→ **Compito 1**
Stabilisci se le affermazioni (a), (b) e (c) concordano con il brano sul principio Not play God, rispondendo sì o no e citando esattamente le parole del brano che lo decidono. (a) I limiti imposti dal Not play God sono uguali per tutti. (b) Chi decide di muovere lo scambio riporta di aver tenuto presente un principio altruistico/umanitario/consequenzialista. (c) L'induzione di senso di colpa deontologico porta al prevalere di scelte consequenzialiste.
→ **Compito 2**
Rispondi alle domande (a), (b) e (c) sul brano sul principio Not play God.
(a) Quale paradigma ha utilizzato la ricerca di Mancini e Mancini (2015)?
(b) Nel dilemma, quanti operai sono bloccati sul binario su cui procede il vagone?
(c) In quale versione il paradigma del trolley ha consentito di raccogliere altri dati?

→ **Brano di partenza**

──────────

Tuttavia i limiti imposti dal Not play God anche all’interno dello stesso sistema morale, non sono uguali per tutti ma sono più ampi per chi occupa autorevolmente una posizione di responsabilità e si restringono invece per chi è più in basso nella SCCB. Infatti, in una ricerca recente (Pulsinelli, 2017) si è visto che si riconosce un maggior diritto di interferire con il corso degli eventi, e dunque di essere meno vincolato dal Not play God, a chi occupa meritatamente una posizione elevata e in un’altra ricerca, che ha utilizzato il paradigma dell’Ultimatum Game (Mancini e Mancini, 2015), si è visto che l’induzione di senso di colpa deontologico, ma non di quello altruistico/umanitario, implica che ci si riconosca un minor diritto di intervenire, anche quando si tratta di difendere ciò che si reputa giusto. Il paradigma del trolley (Foot, 1967), nella versione switch, ha consentito di raccogliere altri dati sulla relazione tra senso di colpa deontologico e rispetto del Not play God.

In questo specifico paradigma si pone ai partecipanti il seguente dilemma tipo: “Un vagone senza controllo sta procedendo a grande velocità su un binario dove sono bloccati cinque operai che saranno certamente travolti e uccisi, a meno che tu non muovi uno scambio dirottando il vagone su un altro binario dove però un operaio sarà certamente travolto e ucciso. Che cosa devi fare?

La scelta consequenzialista di muovere lo scambio implica salvare cinque persone e farne morire una ma implica anche che si interferisca con un destino già segnato e ci si prenda la responsabilità di decidere chi vive e chi muore, cioè di trasgredire il principio Not play God. La decisione omissiva di non muovere lo scambio ha implicazioni opposte. In effetti, chi decide di muovere lo scambio riporta di aver tenuto presente un principio altruistico/umanitario/consequenzialista, salvare il maggior numero possibile di persone. Chi decide di non muovere lo scambio riporta di aver tenuto presente il principio deontologico basico, Not play God, “non ho il diritto di decidere chi vive e chi muore” (Gangemi e Mancini, 2013). L’induzione di senso di colpa deontologico implica la prevalenza di scelte omissive mentre l’induzione di senso di colpa altruistico/umanitario la prevalenza di scelte consequenzialista (Mancini e Gangemi, 2015).

──────────

→ **Dati grezzi**
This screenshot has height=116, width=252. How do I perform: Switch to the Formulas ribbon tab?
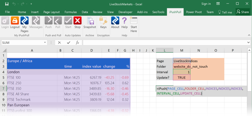[71, 12]
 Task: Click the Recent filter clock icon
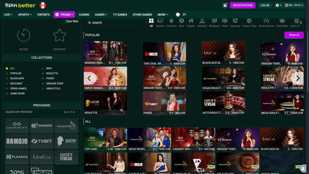click(24, 35)
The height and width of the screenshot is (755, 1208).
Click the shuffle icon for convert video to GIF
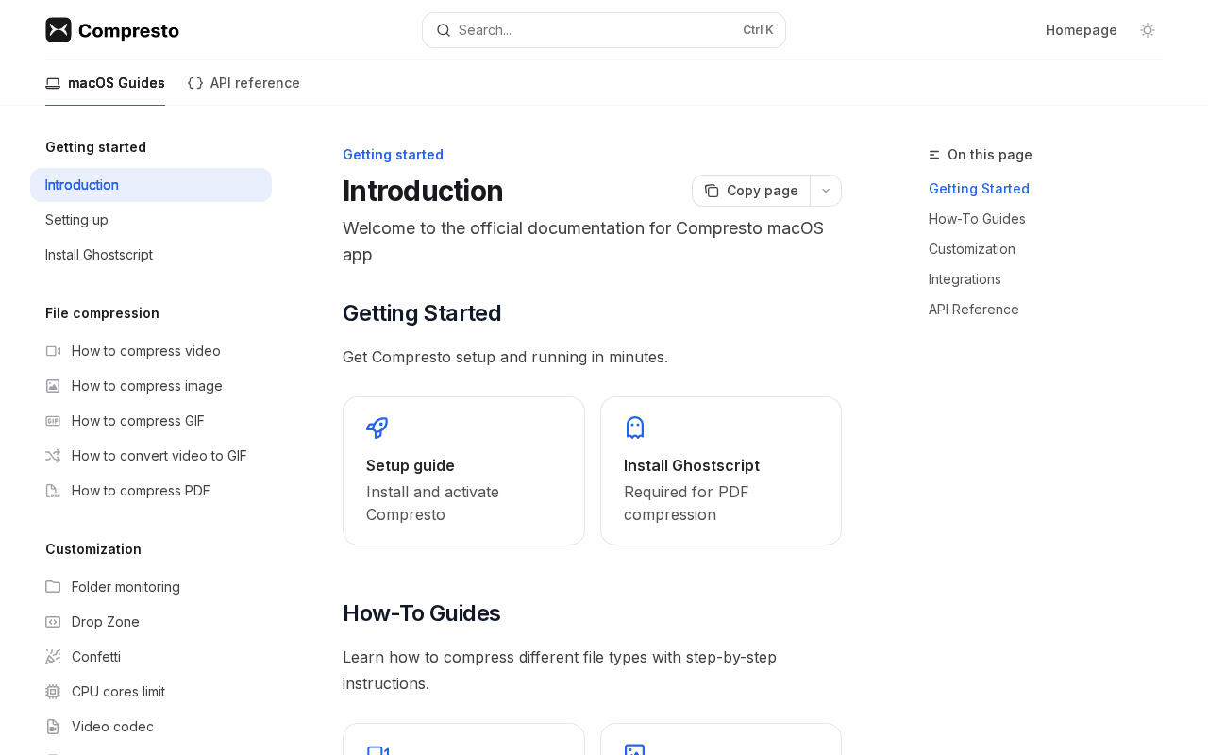[x=53, y=456]
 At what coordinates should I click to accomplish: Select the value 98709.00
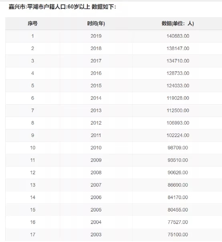coord(178,148)
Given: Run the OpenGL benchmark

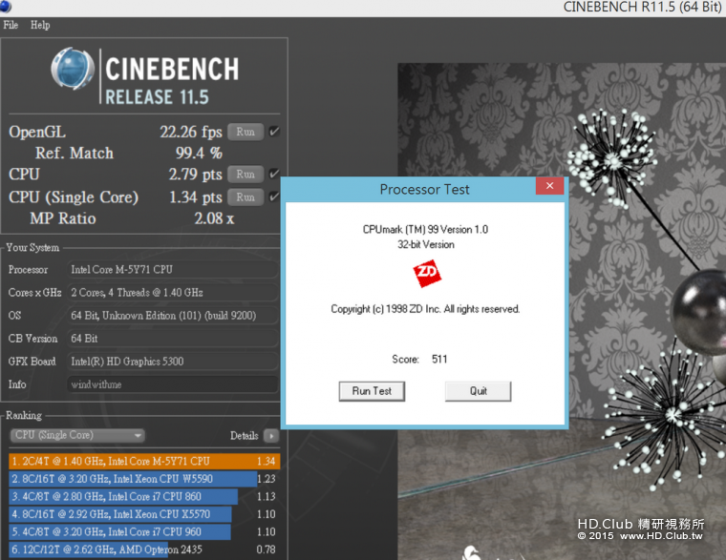Looking at the screenshot, I should tap(246, 132).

──────────

→ **Risposta attesa 1**
(a) No: "non sono uguali per tutti ma sono più ampi per chi occupa autorevolmente una posizione di responsabilità".
(b) Sì: "chi decide di muovere lo scambio riporta di aver tenuto presente un principio altruistico/umanitario/consequenzialista".
(c) No: "L’induzione di senso di colpa deontologico implica la prevalenza di scelte omissive".

→ **Risposta attesa 2**
(a) Il paradigma dell’Ultimatum Game.
(b) Cinque.
(c) Nella versione switch.